= Jean-François de La Clue-Sabran =

French naval officer

Jean-François de Sabran, comte de La Clue (known as "La Clue-Sabran"; 30 September 1696 – 4 October 1764) was a French naval officer best known for his command of the French fleet in the Mediterranean Sea during the Seven Years' War.

==Seven Years War==

He was appointed chef d'escadre (the lowest level of general officer in the French Navy) on 25 September 1755. After attempting to sail to the relief of Louisbourg in 1758, he was trapped in the neutral Spanish harbour of Cartagena. Following the Battle of Cartagena, La Clue returned to Toulon, abandoning his attempt to relieve Louisbourg.

In 1759, as part of a French plan to invade the British Isles, La Clue sailed from Toulon hoping to escape through the Strait of Gibraltar and join with the other main French fleet at Brest. He was caught by a patrolling British fleet under Edward Boscawen and defeated at the Battle of Lagos off Portugal. The battle, along with the Battle of Quiberon Bay later in the year, ended any immediate chance of a successful French invasion.
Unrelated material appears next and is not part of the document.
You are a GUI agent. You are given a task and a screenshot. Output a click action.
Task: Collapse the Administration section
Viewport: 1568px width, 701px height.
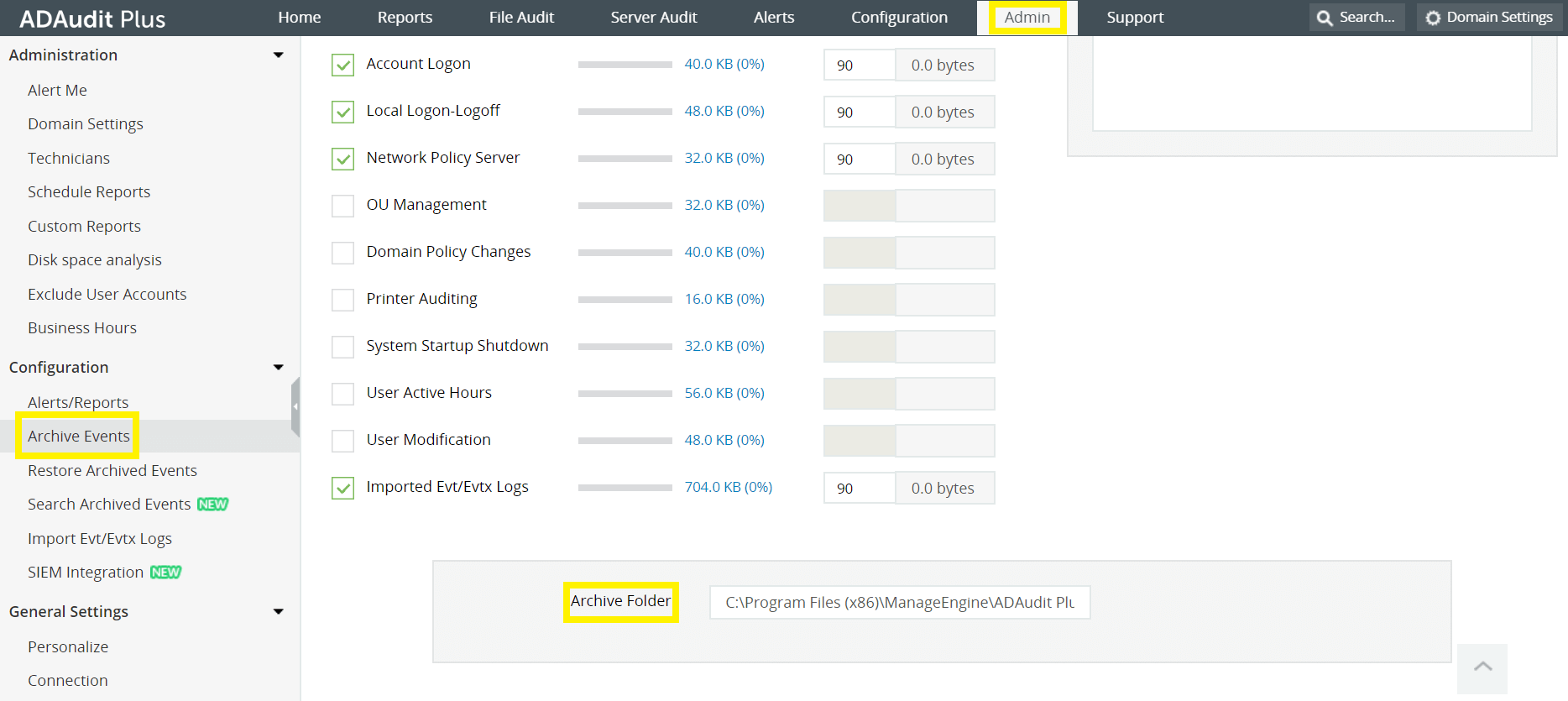[279, 55]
Following the conclusion of the war, La Clue-Sabran retired from the Navy in 1764 with the rank of lieutenant-général des armées navales. He died later the same year.

==Bibliography==
- McLynn, Frank. 1759: The Year Britain Became Master of the World. Pimlico, 2005.
- Rodger, N. A. M.. Command of the Ocean: A Naval History of Britain, 1649–1815. Penguin Books, 2006.